> [How to complete this task] Transcribe the data exactly.

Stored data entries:
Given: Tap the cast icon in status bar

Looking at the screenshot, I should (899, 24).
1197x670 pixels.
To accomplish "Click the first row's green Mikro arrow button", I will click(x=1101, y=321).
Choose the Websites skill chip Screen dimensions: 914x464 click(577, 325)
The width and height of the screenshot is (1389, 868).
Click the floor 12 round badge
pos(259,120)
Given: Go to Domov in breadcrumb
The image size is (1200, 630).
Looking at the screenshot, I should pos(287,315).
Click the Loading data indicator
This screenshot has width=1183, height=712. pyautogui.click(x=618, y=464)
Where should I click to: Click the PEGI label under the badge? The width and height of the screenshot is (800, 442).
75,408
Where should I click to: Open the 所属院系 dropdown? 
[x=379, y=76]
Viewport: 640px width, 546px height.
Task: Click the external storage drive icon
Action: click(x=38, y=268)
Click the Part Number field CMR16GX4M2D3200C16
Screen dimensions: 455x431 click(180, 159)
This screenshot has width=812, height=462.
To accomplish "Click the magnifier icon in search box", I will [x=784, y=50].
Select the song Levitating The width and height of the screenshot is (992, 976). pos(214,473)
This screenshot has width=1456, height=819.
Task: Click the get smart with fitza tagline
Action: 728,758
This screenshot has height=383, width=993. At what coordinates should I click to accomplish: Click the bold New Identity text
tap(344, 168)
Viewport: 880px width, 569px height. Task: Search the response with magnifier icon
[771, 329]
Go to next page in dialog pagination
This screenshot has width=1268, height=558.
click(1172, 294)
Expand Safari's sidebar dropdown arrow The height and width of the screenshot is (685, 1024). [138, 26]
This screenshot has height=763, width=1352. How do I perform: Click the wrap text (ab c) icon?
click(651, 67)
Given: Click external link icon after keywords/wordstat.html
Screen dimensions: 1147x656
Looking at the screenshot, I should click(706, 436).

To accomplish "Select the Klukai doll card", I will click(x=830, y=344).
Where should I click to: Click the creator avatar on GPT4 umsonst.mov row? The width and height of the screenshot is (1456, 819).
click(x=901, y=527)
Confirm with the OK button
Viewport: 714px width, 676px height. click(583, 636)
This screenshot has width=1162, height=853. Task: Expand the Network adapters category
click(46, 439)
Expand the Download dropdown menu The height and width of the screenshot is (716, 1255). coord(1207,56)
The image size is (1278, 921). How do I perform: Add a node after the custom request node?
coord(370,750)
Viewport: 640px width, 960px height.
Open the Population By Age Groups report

> [Finished task]
Given: Tap the cast icon in status bar

Looking at the screenshot, I should (899, 24).
1197x670 pixels.
To accomplish "Click the first row's green Mikro arrow button", I will click(x=1101, y=321).
Choose the Websites skill chip Screen dimensions: 914x464 click(577, 325)
The width and height of the screenshot is (1389, 868).
Click the floor 12 round badge
pos(259,120)
Given: Go to Domov in breadcrumb
The image size is (1200, 630).
Looking at the screenshot, I should pos(287,315).
Click the Loading data indicator
This screenshot has width=1183, height=712. pyautogui.click(x=618, y=464)
Where should I click to: Click the PEGI label under the badge? The width and height of the screenshot is (800, 442).
75,408
Where should I click to: Open the 所属院系 dropdown? 
[x=379, y=76]
Viewport: 640px width, 546px height.
Task: Click the external storage drive icon
Action: click(x=38, y=268)
Click the Part Number field CMR16GX4M2D3200C16
Screen dimensions: 455x431 click(180, 159)
This screenshot has width=812, height=462.
To accomplish "Click the magnifier icon in search box", I will [x=784, y=50].
Select the song Levitating The width and height of the screenshot is (992, 976). pos(214,473)
This screenshot has width=1456, height=819.
Task: Click the get smart with fitza tagline
Action: 728,758
This screenshot has height=383, width=993. At what coordinates should I click to accomplish: Click the bold New Identity text
tap(344, 168)
Viewport: 880px width, 569px height. Task: Search the response with magnifier icon
[771, 329]
Go to next page in dialog pagination
This screenshot has width=1268, height=558.
click(1172, 294)
Expand Safari's sidebar dropdown arrow The height and width of the screenshot is (685, 1024). [138, 26]
This screenshot has height=763, width=1352. How do I perform: Click the wrap text (ab c) icon?
click(651, 67)
Given: Click external link icon after keywords/wordstat.html
Screen dimensions: 1147x656
Looking at the screenshot, I should click(706, 436).

To accomplish "Select the Klukai doll card", I will click(x=830, y=344).
Where should I click to: Click the creator avatar on GPT4 umsonst.mov row? The width and height of the screenshot is (1456, 819).
click(x=901, y=527)
Confirm with the OK button
Viewport: 714px width, 676px height. click(583, 636)
This screenshot has width=1162, height=853. Task: Expand the Network adapters category
click(46, 439)
Expand the Download dropdown menu The height and width of the screenshot is (716, 1255). coord(1207,56)
The image size is (1278, 921). How do I perform: Add a node after the custom request node?
coord(370,750)
Viewport: 640px width, 960px height.
Open the Population By Age Groups report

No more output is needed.